[Records from a data source]
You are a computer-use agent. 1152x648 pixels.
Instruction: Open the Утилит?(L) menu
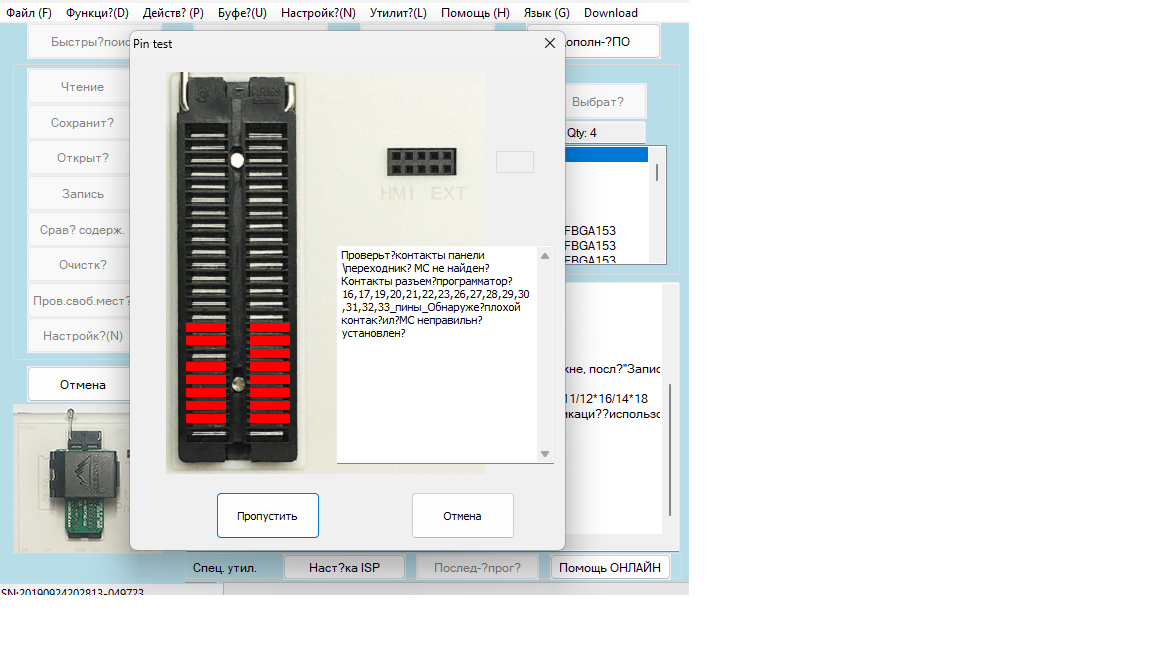(397, 13)
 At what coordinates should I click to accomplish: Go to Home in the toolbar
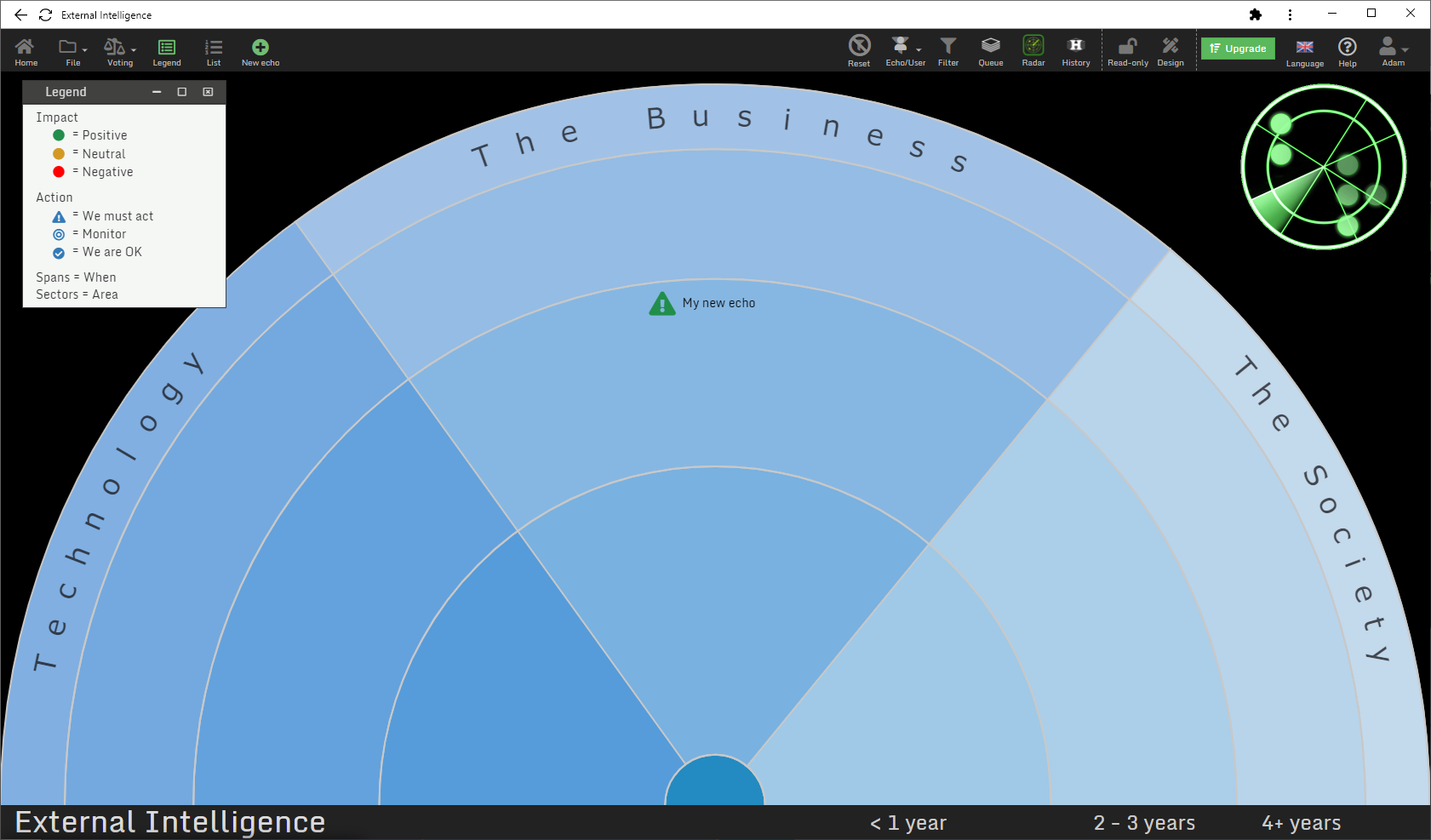(26, 51)
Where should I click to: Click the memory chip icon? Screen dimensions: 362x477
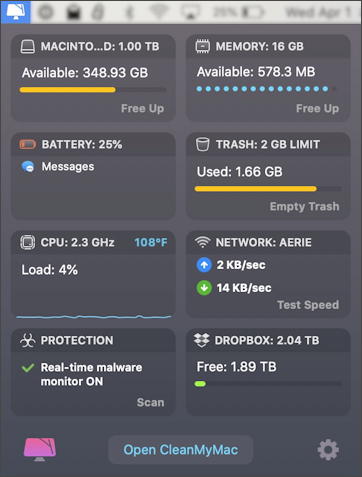pyautogui.click(x=203, y=46)
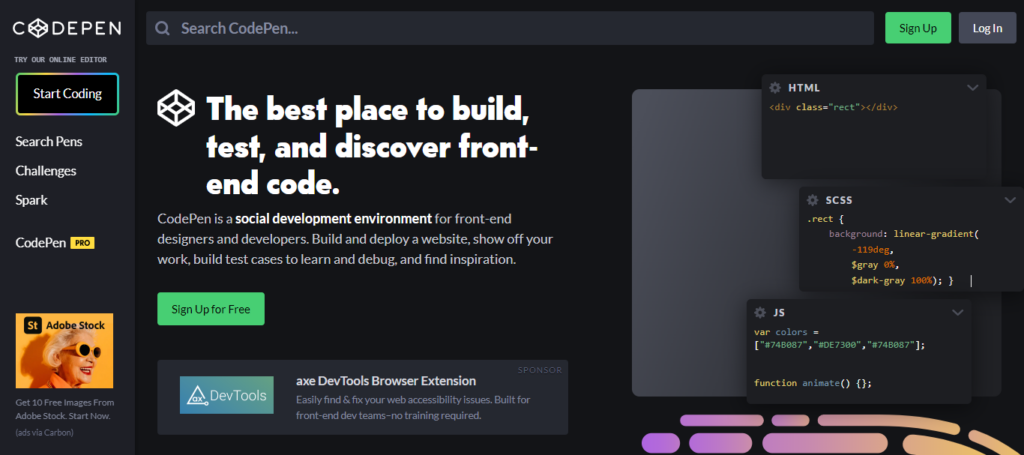Screen dimensions: 1024x455
Task: Expand the JS panel chevron
Action: [957, 313]
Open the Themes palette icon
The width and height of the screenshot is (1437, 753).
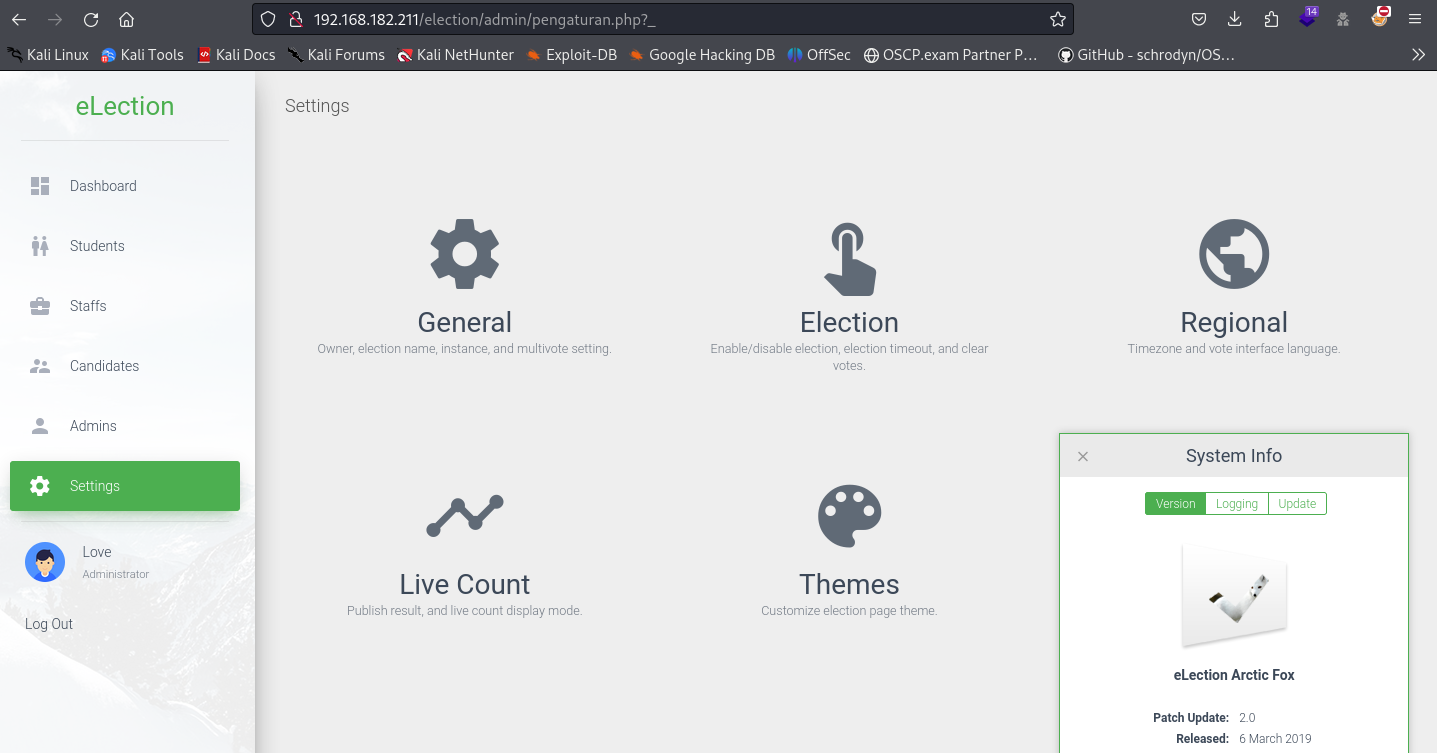(x=849, y=516)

## WHAT YOU NEED TO DO
Leaving out the pictures, print every record exactly as written.

## TASK RESPONSE
You are a computer-use agent. 1152x648 pixels.
Instruction: Open the Утилит?(L) menu
(397, 13)
 At what coordinates should I click to accomplish: Go to Home in the toolbar
(26, 51)
Where should I click to: Click the memory chip icon? Screen dimensions: 362x477
pyautogui.click(x=203, y=46)
Screen dimensions: 1024x455
Task: Expand the JS panel chevron
Action: [957, 313]
Open the Themes palette icon
The width and height of the screenshot is (1437, 753).
(x=849, y=516)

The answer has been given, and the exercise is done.